Task details: When you transcribe the lines below, keep every word the same and leave the pictures behind.
── Record extracts ──
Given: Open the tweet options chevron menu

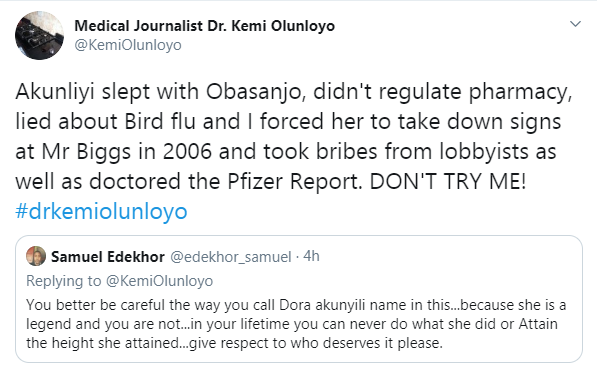Looking at the screenshot, I should click(575, 24).
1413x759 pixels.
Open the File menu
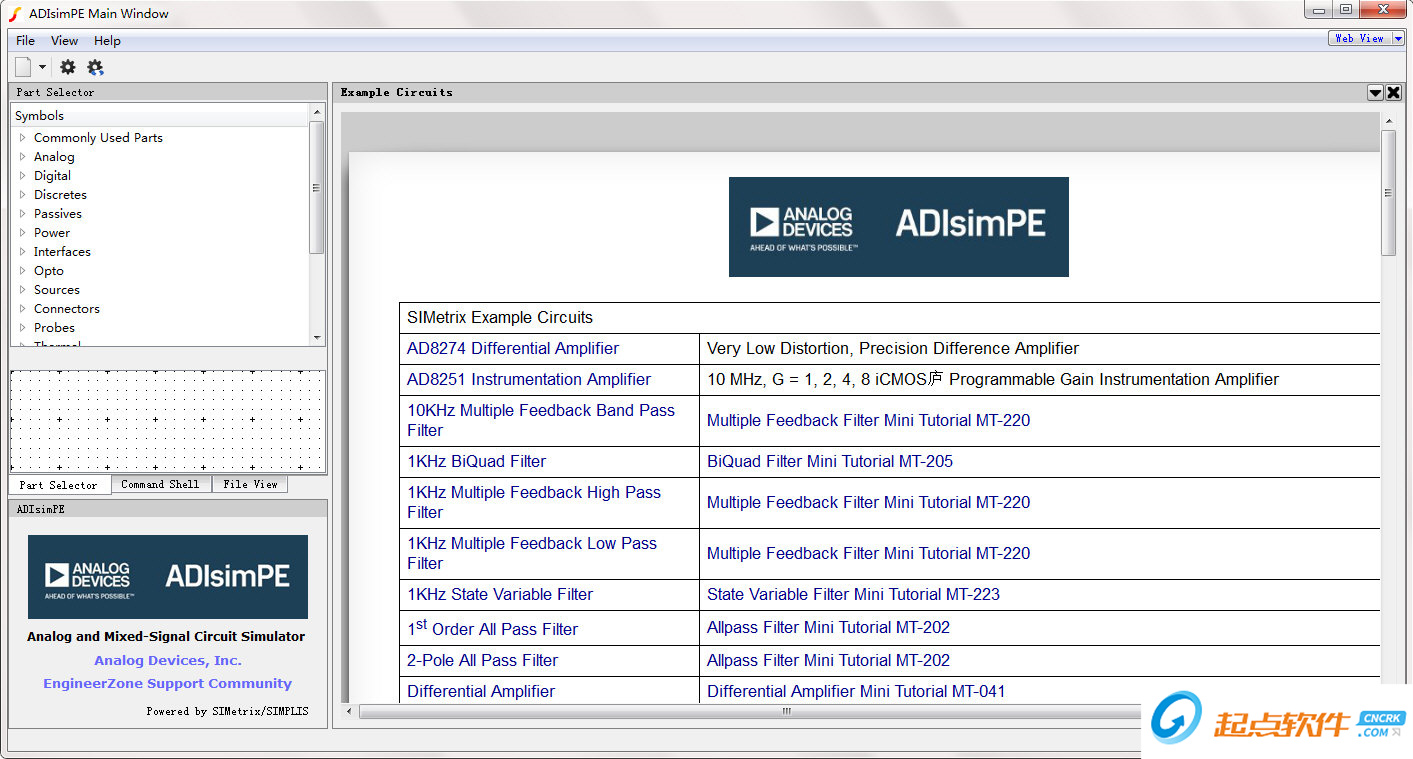(24, 41)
───
Your response:
Given: Open the tweet options chevron menu

Looking at the screenshot, I should click(575, 24).
1413x759 pixels.
Open the File menu
(24, 41)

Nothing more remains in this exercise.